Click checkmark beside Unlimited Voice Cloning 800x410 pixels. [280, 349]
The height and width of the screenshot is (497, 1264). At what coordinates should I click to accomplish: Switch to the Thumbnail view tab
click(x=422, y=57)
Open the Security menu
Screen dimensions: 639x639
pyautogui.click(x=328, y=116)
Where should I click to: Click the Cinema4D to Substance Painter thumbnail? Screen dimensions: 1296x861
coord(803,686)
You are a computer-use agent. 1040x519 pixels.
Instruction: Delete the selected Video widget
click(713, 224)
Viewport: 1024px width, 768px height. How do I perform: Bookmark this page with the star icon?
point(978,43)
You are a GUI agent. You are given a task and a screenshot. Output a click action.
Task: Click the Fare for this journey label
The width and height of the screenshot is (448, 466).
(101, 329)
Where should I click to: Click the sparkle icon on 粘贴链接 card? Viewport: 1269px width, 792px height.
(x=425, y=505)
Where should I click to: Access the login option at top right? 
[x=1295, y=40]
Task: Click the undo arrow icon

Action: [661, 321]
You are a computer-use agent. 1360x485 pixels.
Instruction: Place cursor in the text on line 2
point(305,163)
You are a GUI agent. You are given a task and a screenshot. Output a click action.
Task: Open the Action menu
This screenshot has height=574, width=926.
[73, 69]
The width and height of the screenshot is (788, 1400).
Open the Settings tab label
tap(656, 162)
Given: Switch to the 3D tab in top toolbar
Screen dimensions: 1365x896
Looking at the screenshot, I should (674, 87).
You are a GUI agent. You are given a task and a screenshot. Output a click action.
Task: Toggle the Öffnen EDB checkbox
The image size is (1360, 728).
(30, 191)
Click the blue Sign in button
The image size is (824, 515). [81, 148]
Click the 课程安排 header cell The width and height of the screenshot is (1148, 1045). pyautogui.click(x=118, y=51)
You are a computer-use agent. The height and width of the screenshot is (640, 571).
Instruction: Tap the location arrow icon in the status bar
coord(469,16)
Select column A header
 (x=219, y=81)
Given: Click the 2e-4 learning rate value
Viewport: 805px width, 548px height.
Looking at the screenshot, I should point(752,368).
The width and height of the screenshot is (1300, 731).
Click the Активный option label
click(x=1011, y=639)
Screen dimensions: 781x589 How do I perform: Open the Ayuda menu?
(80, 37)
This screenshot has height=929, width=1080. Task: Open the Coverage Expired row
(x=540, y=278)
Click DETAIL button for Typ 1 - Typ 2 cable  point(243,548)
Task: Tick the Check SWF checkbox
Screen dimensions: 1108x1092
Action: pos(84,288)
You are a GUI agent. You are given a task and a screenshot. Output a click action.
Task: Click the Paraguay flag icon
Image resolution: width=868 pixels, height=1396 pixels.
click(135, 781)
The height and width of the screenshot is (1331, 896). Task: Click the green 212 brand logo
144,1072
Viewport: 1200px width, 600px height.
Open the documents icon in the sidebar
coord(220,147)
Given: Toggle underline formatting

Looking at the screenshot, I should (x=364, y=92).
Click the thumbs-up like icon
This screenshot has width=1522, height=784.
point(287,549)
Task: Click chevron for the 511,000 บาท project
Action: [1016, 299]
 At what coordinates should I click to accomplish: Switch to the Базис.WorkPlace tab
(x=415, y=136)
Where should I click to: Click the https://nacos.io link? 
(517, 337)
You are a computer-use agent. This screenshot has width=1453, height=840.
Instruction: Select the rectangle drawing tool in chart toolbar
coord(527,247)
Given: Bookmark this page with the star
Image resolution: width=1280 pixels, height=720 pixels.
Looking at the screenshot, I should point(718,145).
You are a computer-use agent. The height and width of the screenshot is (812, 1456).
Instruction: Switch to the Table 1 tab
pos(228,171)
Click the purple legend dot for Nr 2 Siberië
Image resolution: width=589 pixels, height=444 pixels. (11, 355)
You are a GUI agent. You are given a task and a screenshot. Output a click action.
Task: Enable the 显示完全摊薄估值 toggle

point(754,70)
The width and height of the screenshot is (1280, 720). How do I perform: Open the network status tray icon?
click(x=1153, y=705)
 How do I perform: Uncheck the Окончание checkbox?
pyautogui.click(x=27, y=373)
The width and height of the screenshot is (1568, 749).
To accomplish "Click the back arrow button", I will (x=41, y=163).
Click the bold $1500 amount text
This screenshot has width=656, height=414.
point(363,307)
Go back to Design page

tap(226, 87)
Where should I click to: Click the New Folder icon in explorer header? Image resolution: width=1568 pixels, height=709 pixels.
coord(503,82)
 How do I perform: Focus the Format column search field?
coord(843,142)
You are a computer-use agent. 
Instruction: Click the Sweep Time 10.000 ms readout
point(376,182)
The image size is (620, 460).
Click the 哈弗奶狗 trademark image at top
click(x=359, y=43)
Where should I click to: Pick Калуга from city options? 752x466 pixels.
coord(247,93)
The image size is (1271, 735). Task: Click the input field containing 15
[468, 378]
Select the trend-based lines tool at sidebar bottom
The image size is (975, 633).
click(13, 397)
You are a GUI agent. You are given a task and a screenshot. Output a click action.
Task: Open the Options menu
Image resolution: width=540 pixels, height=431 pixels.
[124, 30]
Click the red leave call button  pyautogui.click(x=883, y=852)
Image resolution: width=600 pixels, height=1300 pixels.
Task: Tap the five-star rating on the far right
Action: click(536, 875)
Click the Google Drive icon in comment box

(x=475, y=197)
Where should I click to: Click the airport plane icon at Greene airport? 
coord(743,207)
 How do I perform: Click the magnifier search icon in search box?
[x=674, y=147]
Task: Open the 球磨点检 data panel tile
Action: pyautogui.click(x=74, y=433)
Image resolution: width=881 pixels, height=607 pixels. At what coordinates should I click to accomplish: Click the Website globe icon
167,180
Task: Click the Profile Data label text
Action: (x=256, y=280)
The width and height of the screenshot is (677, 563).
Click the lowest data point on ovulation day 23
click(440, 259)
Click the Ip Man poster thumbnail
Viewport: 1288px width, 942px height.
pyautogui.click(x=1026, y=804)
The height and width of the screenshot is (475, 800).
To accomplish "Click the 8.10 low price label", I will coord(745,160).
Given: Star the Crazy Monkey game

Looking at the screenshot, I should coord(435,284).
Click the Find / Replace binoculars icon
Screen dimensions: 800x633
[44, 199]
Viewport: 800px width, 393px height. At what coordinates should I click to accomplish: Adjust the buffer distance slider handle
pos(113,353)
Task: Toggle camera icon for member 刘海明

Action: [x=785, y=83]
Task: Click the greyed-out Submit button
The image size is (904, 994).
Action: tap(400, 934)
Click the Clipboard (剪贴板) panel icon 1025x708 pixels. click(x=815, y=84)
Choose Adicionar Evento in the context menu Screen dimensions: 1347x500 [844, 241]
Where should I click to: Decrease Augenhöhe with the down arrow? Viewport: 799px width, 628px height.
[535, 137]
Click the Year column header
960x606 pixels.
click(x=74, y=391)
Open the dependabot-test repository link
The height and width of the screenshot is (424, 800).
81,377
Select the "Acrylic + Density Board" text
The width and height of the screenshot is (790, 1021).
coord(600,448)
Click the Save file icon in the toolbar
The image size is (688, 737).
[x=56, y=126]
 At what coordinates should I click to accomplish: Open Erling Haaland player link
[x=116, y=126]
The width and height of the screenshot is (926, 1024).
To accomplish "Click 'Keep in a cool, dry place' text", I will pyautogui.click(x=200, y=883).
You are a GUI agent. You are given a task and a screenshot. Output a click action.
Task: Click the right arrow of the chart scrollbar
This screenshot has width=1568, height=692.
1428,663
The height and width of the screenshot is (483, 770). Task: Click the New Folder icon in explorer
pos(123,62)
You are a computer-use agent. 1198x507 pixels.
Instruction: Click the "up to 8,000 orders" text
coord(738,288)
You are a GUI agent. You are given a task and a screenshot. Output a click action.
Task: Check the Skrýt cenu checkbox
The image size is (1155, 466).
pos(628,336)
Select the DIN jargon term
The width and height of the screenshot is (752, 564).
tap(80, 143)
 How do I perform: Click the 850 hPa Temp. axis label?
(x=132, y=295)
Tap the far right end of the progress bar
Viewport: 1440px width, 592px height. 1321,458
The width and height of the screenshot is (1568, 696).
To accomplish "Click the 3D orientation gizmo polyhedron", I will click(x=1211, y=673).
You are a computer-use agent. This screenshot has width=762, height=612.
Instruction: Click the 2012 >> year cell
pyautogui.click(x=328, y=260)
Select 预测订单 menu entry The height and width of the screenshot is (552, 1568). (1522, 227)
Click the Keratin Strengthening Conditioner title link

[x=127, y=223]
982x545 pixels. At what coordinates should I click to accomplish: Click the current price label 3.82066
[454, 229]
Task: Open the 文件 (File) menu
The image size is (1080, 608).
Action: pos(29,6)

Your instructions: Take the lines above from the one containing "Given: Toggle underline formatting" down to the one containing "is (812, 1456).", and transcribe them exactly, both ends included.

Task output:
Given: Toggle underline formatting

Looking at the screenshot, I should (x=364, y=92).
Click the thumbs-up like icon
This screenshot has width=1522, height=784.
point(287,549)
Task: Click chevron for the 511,000 บาท project
Action: [1016, 299]
 At what coordinates should I click to accomplish: Switch to the Базис.WorkPlace tab
(x=415, y=136)
Where should I click to: Click the https://nacos.io link? 
(517, 337)
You are a computer-use agent. This screenshot has width=1453, height=840.
Instruction: Select the rectangle drawing tool in chart toolbar
coord(527,247)
Given: Bookmark this page with the star
Image resolution: width=1280 pixels, height=720 pixels.
Looking at the screenshot, I should point(718,145).
You are a computer-use agent. The height and width of the screenshot is (812, 1456).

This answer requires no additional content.